文本部分:
经过两次欧洲游历,先是走过了西欧的主要部分德国、法国、荷兰、瑞士、意大利; 然后向北走到了瑞典和挪威,再向南走到西班牙;除了英伦三岛悬在欧洲大陆之外且不是生根协定国家,要去得另外办签证外,只要再走一下欧洲偏东部的地方,也就算大致走马观花地把欧洲看下来了。恰在此时,有几个朋友张罗了一个去东欧的小团,便一拍即合,欣然参加。

提到东欧,中国人首先想到和顺嘴说出的便是波、捷、匈,因为波兰、捷克和匈牙利这三个国家的命运与中国的政治生态有着密不可分的关系。第二次世界大战结束后,随着苏军势力范围的覆盖,这三个欧洲国家成苏联共产主义大家庭中的成员国;随着1949年中华人民共和国成立和立即倒向了苏联的怀抱,中国和波、捷、匈便成了以苏联为首的社会主义阵营在欧亚大陆的两翼,都算是苏联老大哥的小兄弟,只不过中国的体量大,这三个国家的体量小而已。体量大自然有体量大的优势。体量小的波捷匈三国,不但在大国的角力中无法掌握自己的命运;而且无论斯大林在世与否,他们的领导人只能是唯老大哥马首是瞻的小兄弟,一旦不听话了,便立刻地位不保。而体量巨大的中国也给了它的领导人足够的底气,当斯大林在世之时,毛泽东虽对他多有不满,只能甘居老二;而当1953年斯大林去世后,虽然作为国家的苏联依然是中国的老大哥,但是革命资格比赫鲁晓夫老的毛泽东却不再对老大哥的继任者那么服气,有心要自己来当社会主义阵营的老大哥了。这就有了中国领导人在1956年波匈事件中令人玩味的两面表现:先是在波兰人对苏联人的抗议中做了调和者,既批评了苏联的大国沙文主义,又使得波兰继续留在以苏联为家长的社会主义大家庭中;然后却在匈牙利人对苏联的抗议中充当了力主出兵镇压的推动者,直接造成了首都布达佩斯被苏军二度占领并导致了匈牙利总理纳吉的被杀。而1956年发生在东欧的波匈事件,又成了1957年毛泽东在国内对知识分子痛下杀手的主要动因和理由。要去看波兰和匈牙利,对这一段历史不能一无所知。而1968年捷克的“布拉格之春”,是在东欧国家发生的另一大国际政治事件。虽然这次改革同样被苏军的坦克所镇压,但“布拉格之春”标志着以苏联为首的华沙条约组织内部的裂痕已经显现,可视为1989年苏联解体和东欧巨变的前奏和导火索。现在名满天下的捷克作家昆达拉和广受世人尊重的捷克前总统哈维尔,都是当年“布拉格之春”的重要人物。要去看捷克的布拉格,同样对这个城市当年的那个“春天”不能一无所知。

书面要求 1:
根据这篇关于东欧的文章，回答下列问题：
(a) 作者向北走到了哪两个国家？
(b) 斯大林是在哪一年去世的？
(c) 捷克的“布拉格之春”发生在哪一年？
书面要求 2:
请把这篇关于东欧的文章中从“经过两次欧洲游历,先是走过了”到“小团,便一拍即合,欣然参加。”的那一段一字不改地抄录下来。
接下来的条目是另一份独立的材料，不属于这篇关于东欧的文章。

所给数据:
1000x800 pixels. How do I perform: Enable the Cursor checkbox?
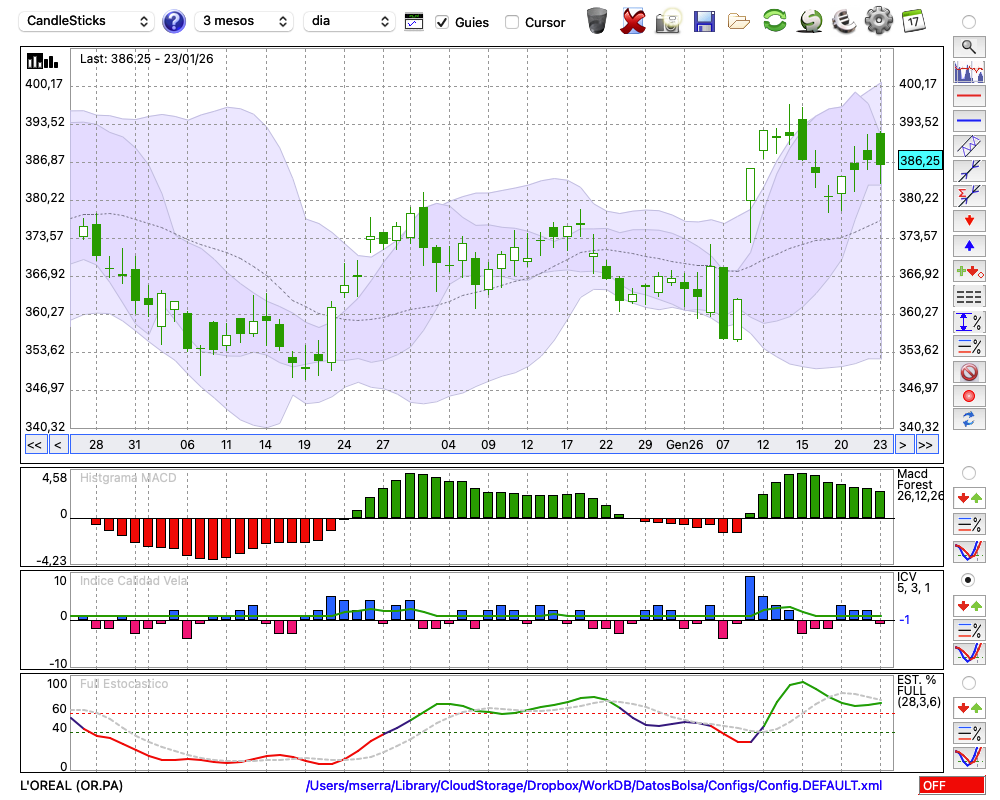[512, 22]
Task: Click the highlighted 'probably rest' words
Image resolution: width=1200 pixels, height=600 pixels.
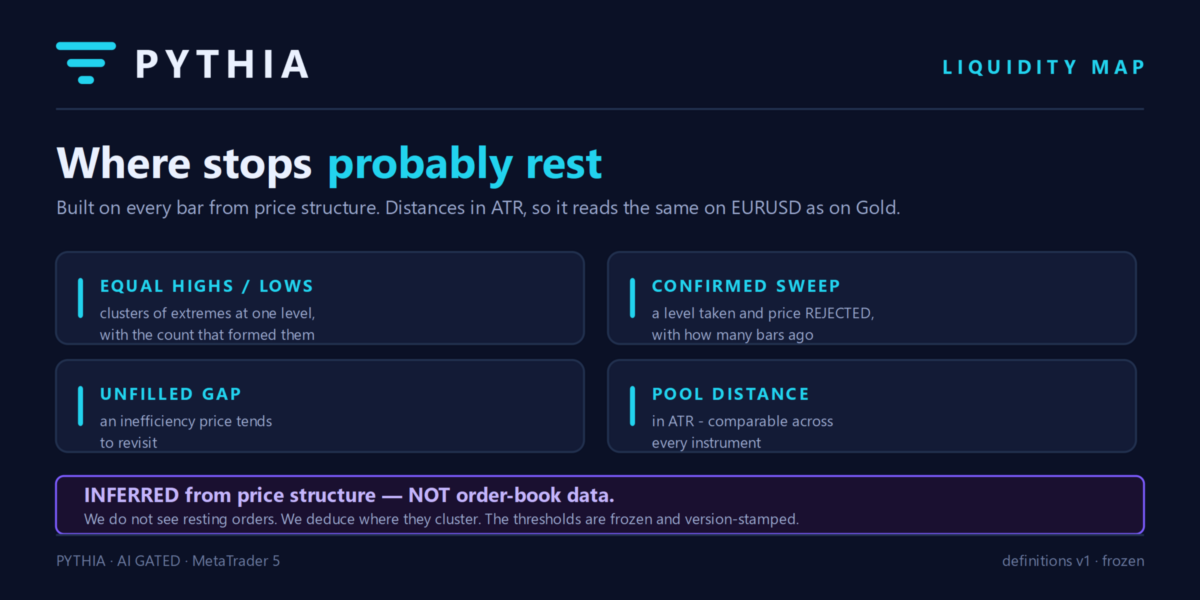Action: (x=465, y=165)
---
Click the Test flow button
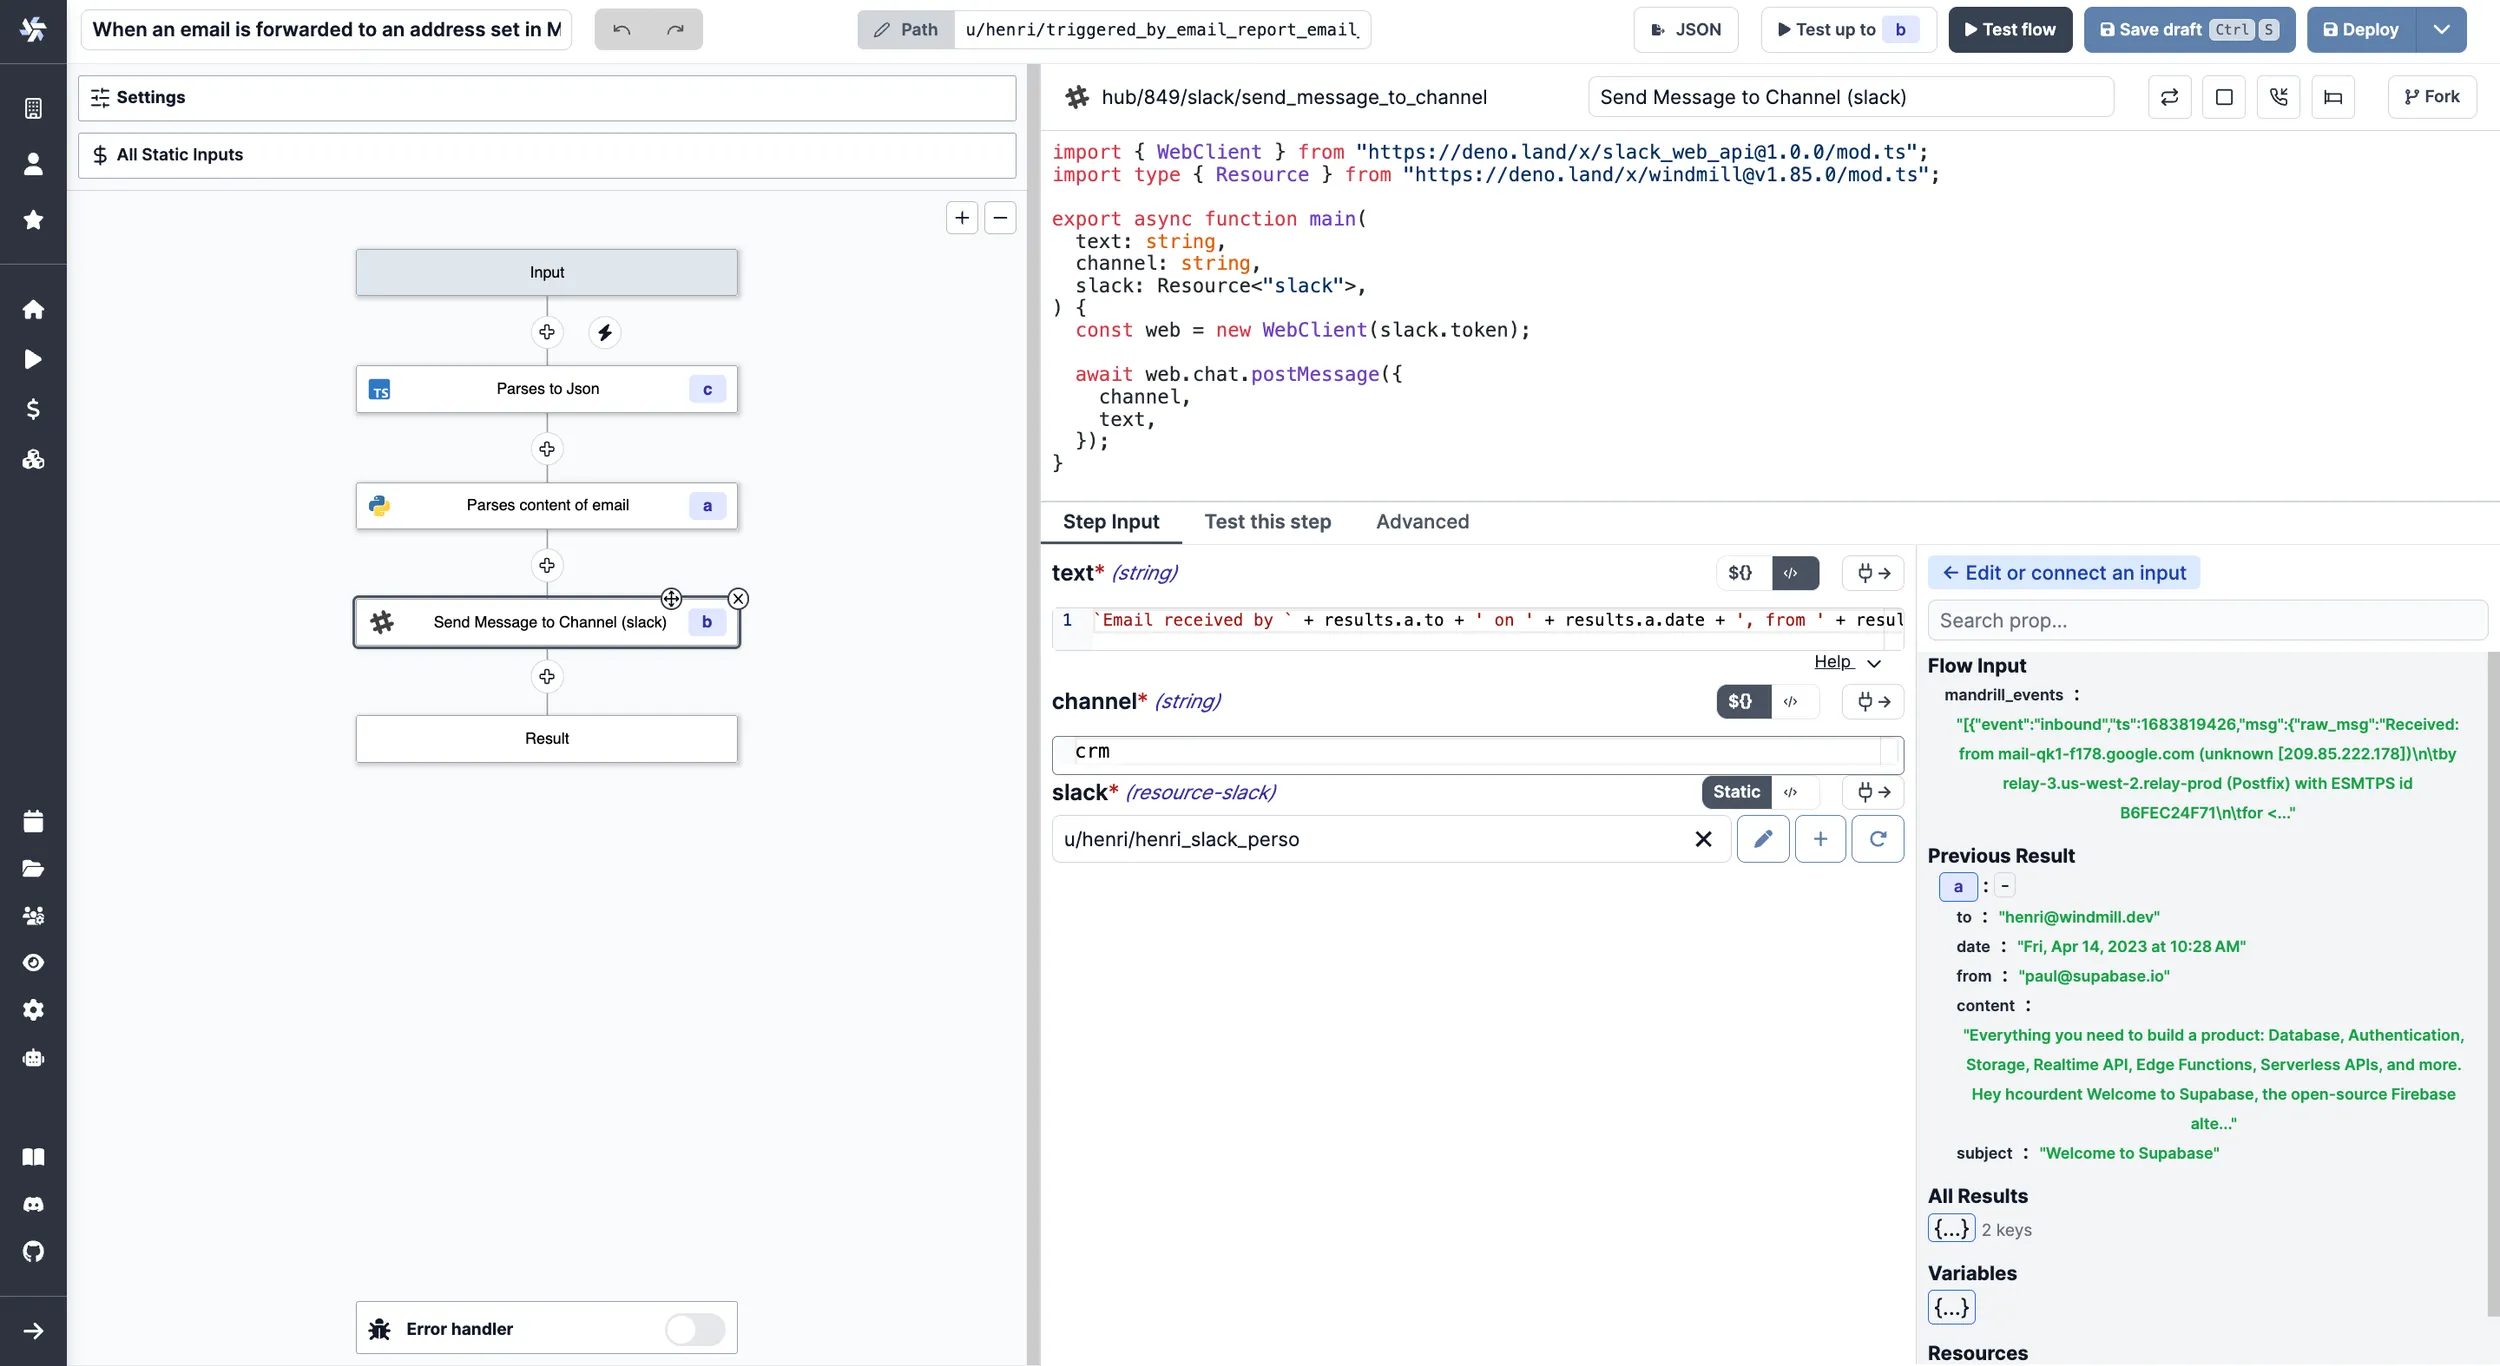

解答 1:
(a) 瑞典和挪威。
(b) 1953年。
(c) 1968年。

解答 2:
经过两次欧洲游历,先是走过了西欧的主要部分德国、法国、荷兰、瑞士、意大利; 然后向北走到了瑞典和挪威,再向南走到西班牙;除了英伦三岛悬在欧洲大陆之外且不是生根协定国家,要去得另外办签证外,只要再走一下欧洲偏东部的地方,也就算大致走马观花地把欧洲看下来了。恰在此时,有几个朋友张罗了一个去东欧的小团,便一拍即合,欣然参加。